### TEXT EXCERPT

## Begin

On Sep 14, 2018, at 08:43, Jeremy Schneider <schnjere@amazon.com> wrote:
So yeah, it's not common...

In our experience, it's actually quite common that an RDS shutdown (or even just applying parameter changes) can take a while. What's particularly concerning is that it's not predictable, and that can make it hard to schedule and manage maintenance windows. What we were told previously is that RDS queues the operations, and it can take a variable amount of time for the operation to be worked on from the queue. Is that not the case?

--
-- Christophe Pettus
xof@thebuild.com

#9Jeremy Schneider
schnjere@amazon.com
In reply to: Christophe Pettus (#8)
Re: Slow shutdowns sometimes on RDS Postgres

On 9/14/18 10:04, Christophe Pettus wrote:

In our experience, it's actually quite common that an RDS shutdown (or
even just applying parameter changes) can take a while. What's
particularly concerning is that it's not predictable, and that can
make it hard to schedule and manage maintenance windows. What we were
told previously is that RDS queues the operations, and it can take a
variable amount of time for the operation to be worked on from the
queue. Is that not the case?

Thanks Christophe - even if it's not what Chris is running into, this is
is another good call-out.

## End

### MATERIAL PROVIDED
## Begin

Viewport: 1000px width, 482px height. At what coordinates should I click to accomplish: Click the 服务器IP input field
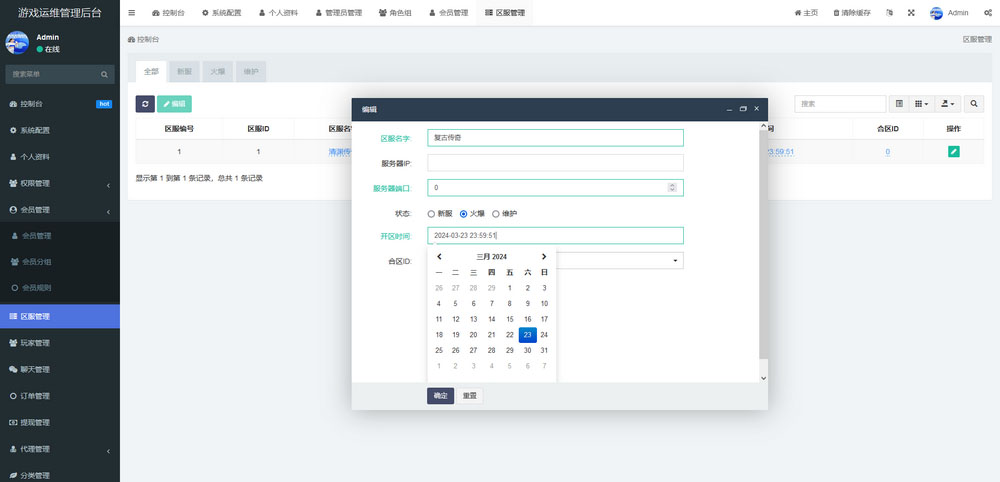click(x=555, y=162)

## End

### INSTRUCTION 1
In the RDS shutdown thread, reproduce the part that opens with the words containing "Re: Slow shutdowns" and closes with "another good call-out.".
### INSTRUCTION 2
In the RDS shutdown thread, what does Christophe Pettus say they were told previously about how RDS handles operations?
### INSTRUCTION 3
Continue the RDS shutdown thread from the point where it stops.

### WRITTEN REPLY 1
Re: Slow shutdowns sometimes on RDS Postgres

On 9/14/18 10:04, Christophe Pettus wrote:

In our experience, it's actually quite common that an RDS shutdown (or
even just applying parameter changes) can take a while. What's
particularly concerning is that it's not predictable, and that can
make it hard to schedule and manage maintenance windows. What we were
told previously is that RDS queues the operations, and it can take a
variable amount of time for the operation to be worked on from the
queue. Is that not the case?

Thanks Christophe - even if it's not what Chris is running into, this is
is another good call-out.

### WRITTEN REPLY 2
They were told that RDS queues the operations, and the time before an operation is worked on from the queue can vary.

### WRITTEN REPLY 3
It's important to distinguish here between the RDS parts and the
community PostgreSQL parts.  I think for this thread it's just worth
pointing out that RDS automation/tooling will report the database in a
"modifying" state until it completes its management operations, however
the actual database unavailability is much shorter.  RDS carefully
engineers their processes to minimize the actual database unavailability
itself.

Chris has run into a problem where the PostgreSQL processes did not shut
down, evidenced by the error messages he mentioned, and as a result his
database was actually unavailable to applications for an extended
period.  This is uncommon and concerning.

This isn't the right forum for discussing the RDS bits; lets take that
to the AWS forums.  It's not synchronous, but the time to complete
should absolutely be predictable within reasonable bounds depending on
the operation type. I don't know how anyone could use the platform
otherwise!  If anyone is unable to establish bounded expectations for
some automated operation, I'd strongly encourage starting a thread on
the AWS forums or opening a support ticket.

On 9/14/18 09:27, Adrian Klaver wrote:

The thing is I do not remember any posts to this list mentioning the
same problem on a platform outside RDS. A quick search seems to
confirm that.

I've met folks from other large fleet operators at PG conferences. 
There are all kinds of stories we don't find on the lists yet.  :) 
Hopefully we're all getting better about closing the loop and sharing
stuff back - that's part of the value large fleet operators can and
should bring to the community.

I don't know about this specific incident, but I do know that the RDS
team has seen cases where a backend gets into a state (like a system
call) where it's not checking signals and thus doesn't receive or
process the postmaster's request to quit. We've seen these processes
delay shutdowns and also block recovery on streaming replicas.

The particulars of that state?

For the cases I've heard about, we haven't yet caught things quickly
enough to get stack dumps.  So I don't think we have particulars yet.

-Jeremy

--
Jeremy Schneider
Database Engineer
Amazon Web Services

#10Adrian Klaver
adrian.klaver@aklaver.com
In reply to: Jeremy Schneider (#9)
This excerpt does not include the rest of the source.